● **TRECHO DO DOCUMENTO**:

((

Moda

Por que as roupas das mulheres não têm bolsos e o que há de sexismo nisso?

Às vésperas do Dia da Mulher, Marie Claire discute alguns aspectos da moda feminina que mostram que, na moda, nada é por acaso: cada peça carrega consigo histórias e significados que refletem a relação da mulher com a sociedade

Toda mulher já passou pela situação de vestir uma peça e perceber que os bolsos ou não existem ou são tão pequenos e apertados que mal cabem os dedos das mãos. E mesmo quando temos bolsos mais úteis, não se comparam, no tamanho e nos formatos, com os costurados nas roupas masculinas.

As calças destinadas a homens costumam ter bolsos onde são guardados dinheiro, documentos, chaves, celular… Enquanto, nós, mulheres, ficamos reféns de bolsas, já que até um celular um pouco maior ou uma carteira mais grossa não se encaixam nos bolsos, principalmente das calças jeans que vestimos.

Mas porque os bolsos femininos são tão limitados? A verdade é que há uma história bastante longa e complexa por trás desse acessório tão banal.

Séculos atrás
Até o século 17, na moda Ocidental, alguns homens até tinham bolsos em suas roupas. Para mulheres, a opção era uma só: carregar um saquinho com os pertences amarrados na cintura, por baixo das (muitas) camadas de saias. O que é de se imaginar que tinha zero praticidade.

A partir do século 19, os bolsos costurados diretamente na roupa dos homens tornaram-se mais comuns. Foi quando eles passaram a deixar seus documentos pessoais sempre à mão e carregá-los consigo.

Como a moda é reflexo das formas de se pensar de uma sociedade, as damas continuaram sem ter esse apoio nos vestuários. Tudo porque o que se imaginava, principalmente para as mulheres brancas ou de alta sociedade, é que não haveria motivos para elas saírem às ruas levando algo que não fosse, no máximo, uma sombrinha para se proteger do sol.

É fato: as que estavam restritas ao ambiente doméstico, quando deixavam o lar, costumavam sair acompanhadas por homens ou por alguém que pudesse carregar aquilo que elas precisavam.

Muda a roupa, mas o bolso, não
Ainda no século 19, os vestidos com muitas camadas e saias gigantescas e decoradas começaram a dar lugar para modelos mais justos e despojados, com inspiração neoclássica, que remetiam às deusas gregas.

Ainda assim, a história não favoreceu a vida das mulheres. Mesmo com a criação de bolsas mais parecidas com os que usamos atualmente, colocá-las como parte do guarda-roupa denotava aquilo que, naquele período, não era visto com bons olhos: o de que a pessoa que usasse bolsas grandes era da classe operária. Afinal, também era um elemento social que demonstrava “muita independência” de quem o usava. Homens usavam suas malas e maletas. Mulheres, não.

))

● **INSTRUÇÃO 1**: Reescreva as linhas da listagem que vão da linha com "Viewport: 690px width, 475px height." até a linha com "Action: (x=264, y=22)", substituindo "model value" por "model name" e mantendo todo o resto inalterado.

● **DADOS FORNECIDOS**:
((

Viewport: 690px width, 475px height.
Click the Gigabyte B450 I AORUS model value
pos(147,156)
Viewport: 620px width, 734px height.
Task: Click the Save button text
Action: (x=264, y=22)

))
((

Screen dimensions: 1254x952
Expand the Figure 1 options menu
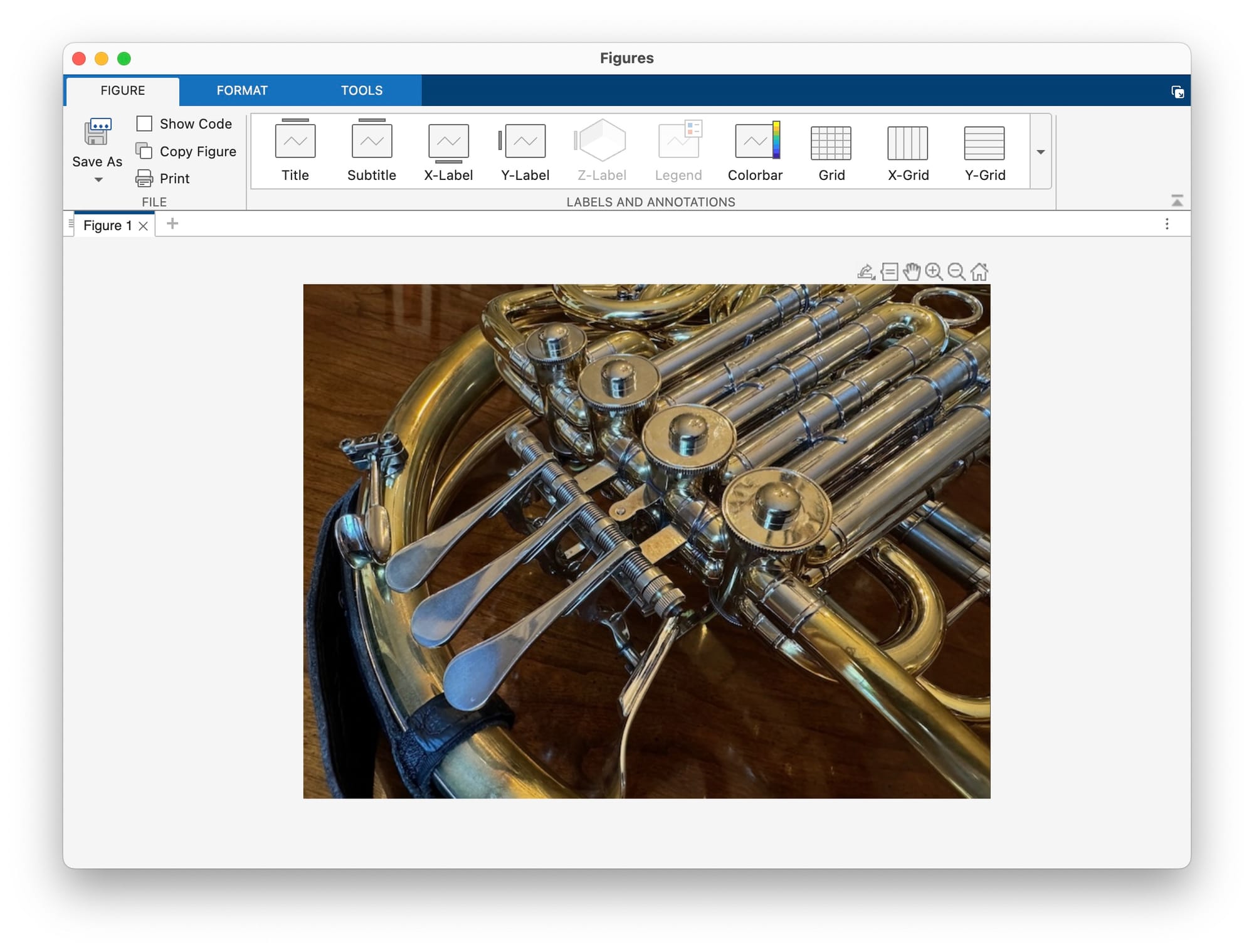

))
((

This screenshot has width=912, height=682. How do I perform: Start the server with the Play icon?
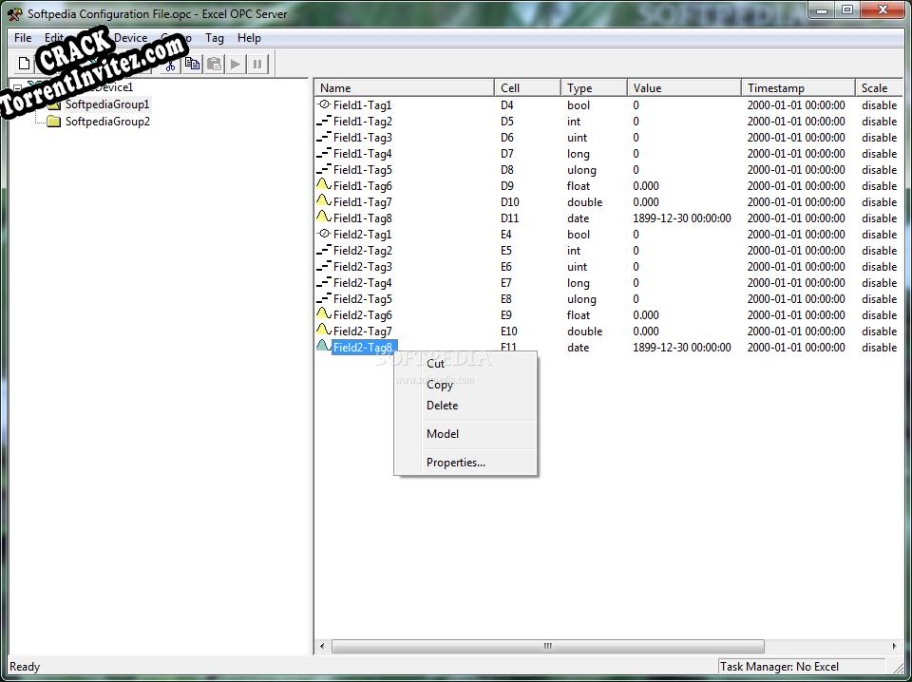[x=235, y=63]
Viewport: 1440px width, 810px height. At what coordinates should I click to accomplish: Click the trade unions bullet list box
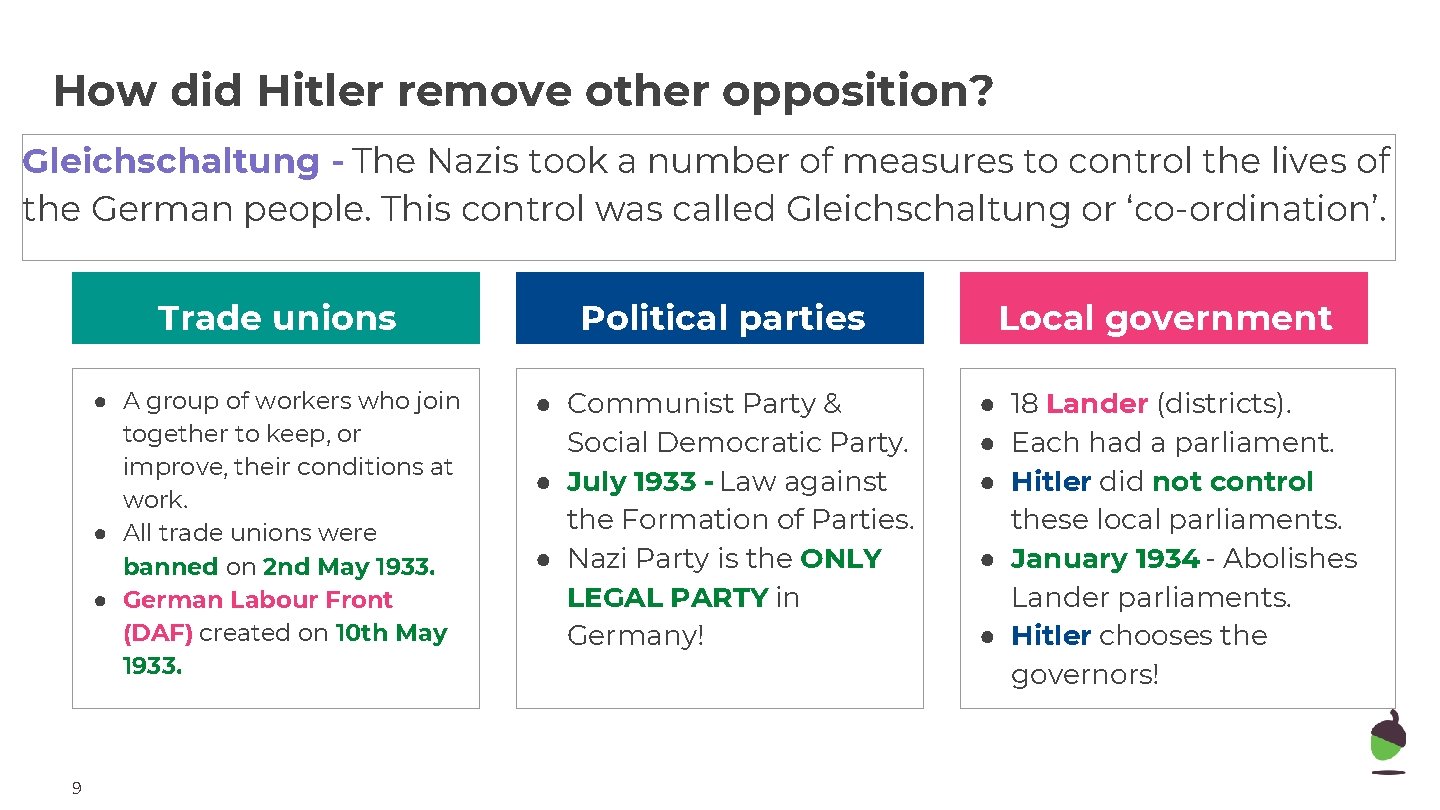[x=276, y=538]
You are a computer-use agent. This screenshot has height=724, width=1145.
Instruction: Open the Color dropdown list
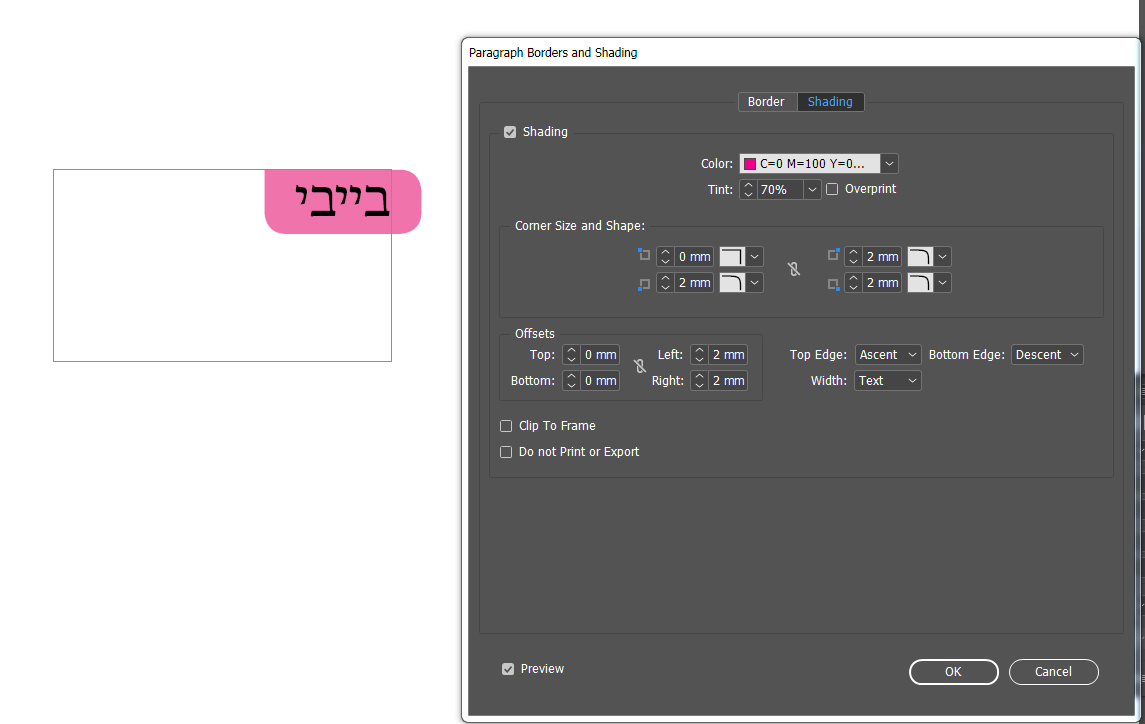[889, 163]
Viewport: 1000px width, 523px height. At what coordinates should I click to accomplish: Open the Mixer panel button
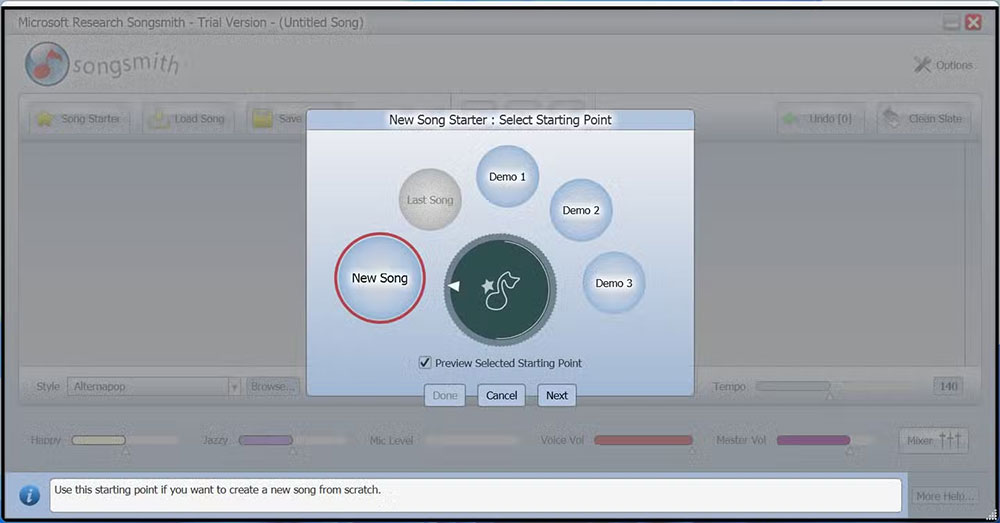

))

● **INSTRUÇÃO 2**: No texto sobre os bolsos na roupa feminina, a partir de que século os bolsos costurados diretamente na roupa dos homens se tornaram mais comuns?

● **RESPOSTA COMPLETA 1**:
Viewport: 690px width, 475px height.
Click the Gigabyte B450 I AORUS model name
pos(147,156)
Viewport: 620px width, 734px height.
Task: Click the Save button text
Action: (x=264, y=22)

● **RESPOSTA COMPLETA 2**: A partir do século 19.